Question

In which of the following reactions, the underlined substance has been reduced?

• A. $CO+CuO\to C{O}_2+Cu$
• B. $CuO+2HCl\to CuC{l}_2+H_{2}O$
• C. $4H_{2}O+3Fe\to 4H_2+F{e}_3{O}_4$
• D. $C+4HN{O}_3\to C{O}_2+2H_{2}O+4N{O}_2$

Answer 1

Answer: (C)

$4H_{2}O+3Fe\to 4H_2+F{e}_3{O}_4$

Oxidation is loss of electron and reduction is the gain of electron. Thereby assigning the oxidation number on central atom in each molecule for each conversion will determine oxidation or reduction process. Considering oxidation number of $H=+1,O=-2$ we get oxidation state as:

(A) Oxidation number of $C$ and $Cu$ in $CO+CuO\to C{O}_2+Cu$

$\stackrel{+2}{C}O+\stackrel{+2}{Cu}O\to \stackrel{+4}{C}{O}_2+\stackrel{0}{Cu}$

Oxidation number of $C$ changes from +2 to +4 thus gets oxidized

Oxidation number of $Cu$ changes from +2 to 0 thus gets reduced

(B) Oxidation number of $Cu$ and $Cl$ in $CuO+2HCl\to CuC{l}_2+H_{2}O$

$\stackrel{+2}{Cu}O+2H\stackrel{-1}{Cl}\to \stackrel{+2}{Cu}\stackrel{-1}{C{l}_2}+H_{2}O$

Oxidation number of $Cu$ and $Cl$ does not change, so no oxidation or reduction.

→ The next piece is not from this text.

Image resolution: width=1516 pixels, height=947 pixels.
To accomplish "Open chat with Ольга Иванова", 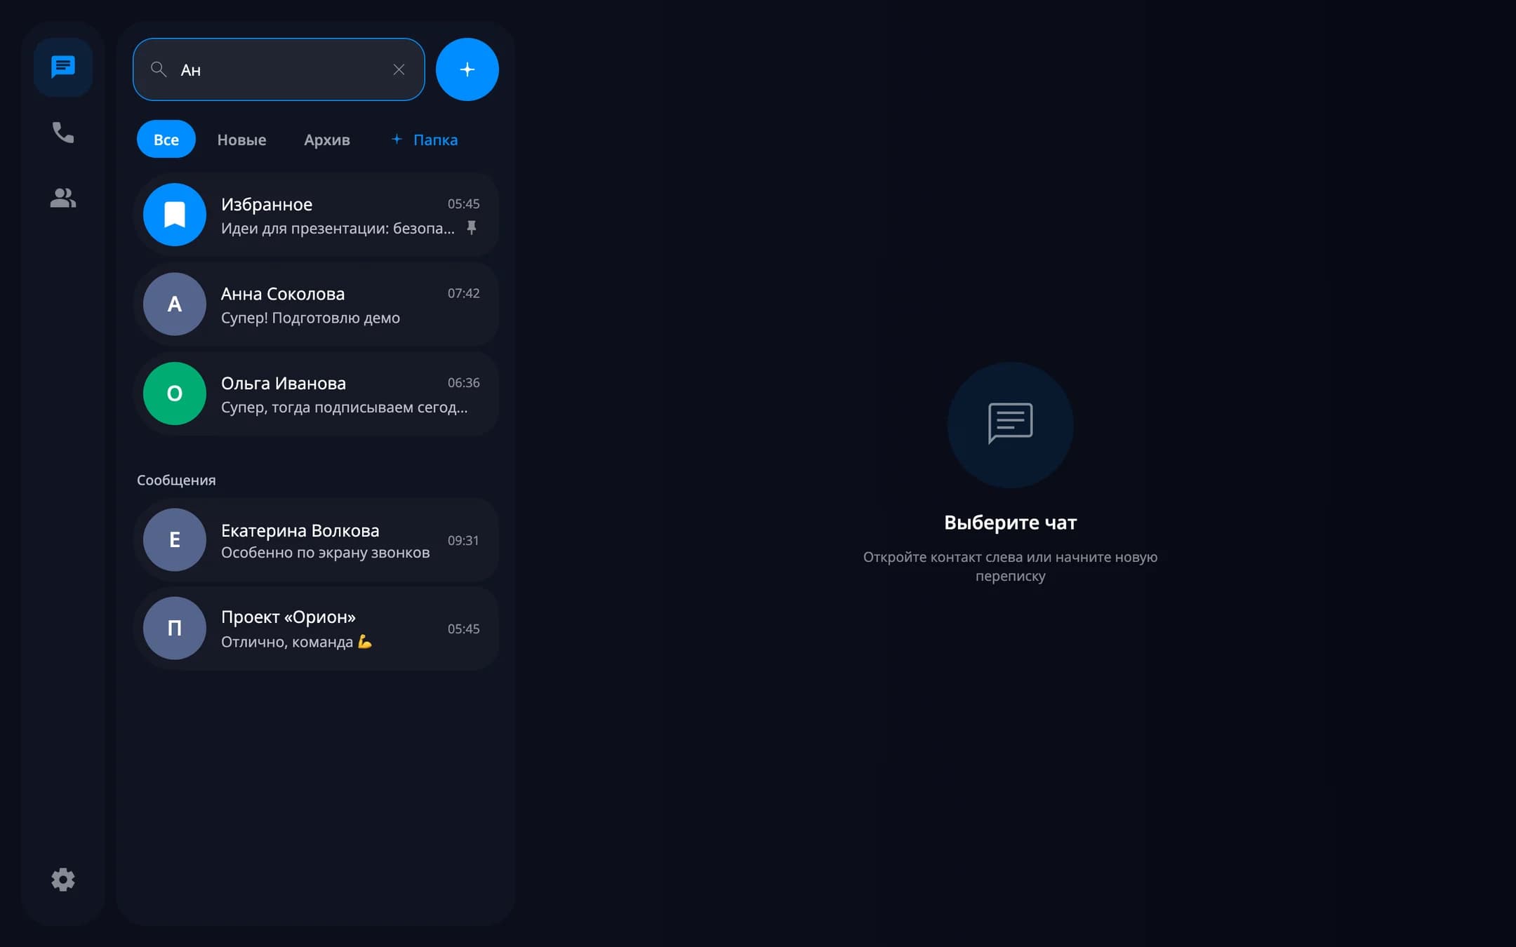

(C) Oxidation number of $H$ and $Fe$ in $4H_{2}O+3Fe\to 4H_2+F{e}_3{O}_4$

$\stackrel{+1}{H_2}O+3\stackrel{0}{Fe}\to 4\stackrel{0}{H_2}+\stackrel{+8/3}{F{e}_3}{O}_4$

Oxidation number of $H$ and $Fe$ changes where $H_{2}O$ gets reduced and $Fe$ is oxidized.

(D)Oxidation number of $H$ and $Fe$ in $C+4HN{O}_3\to C{O}_2+2H_{2}O+4N{O}_2$

$\stackrel{0}{C}+4H\stackrel{+5}{N}{O}_3\to \stackrel{+4}{C}{O}_2+4\stackrel{+4}{N}{O}_2$

Oxidation number of $C$ and $N$ changes where $HN{O}_3$ gets reduced and $C$ is oxidized.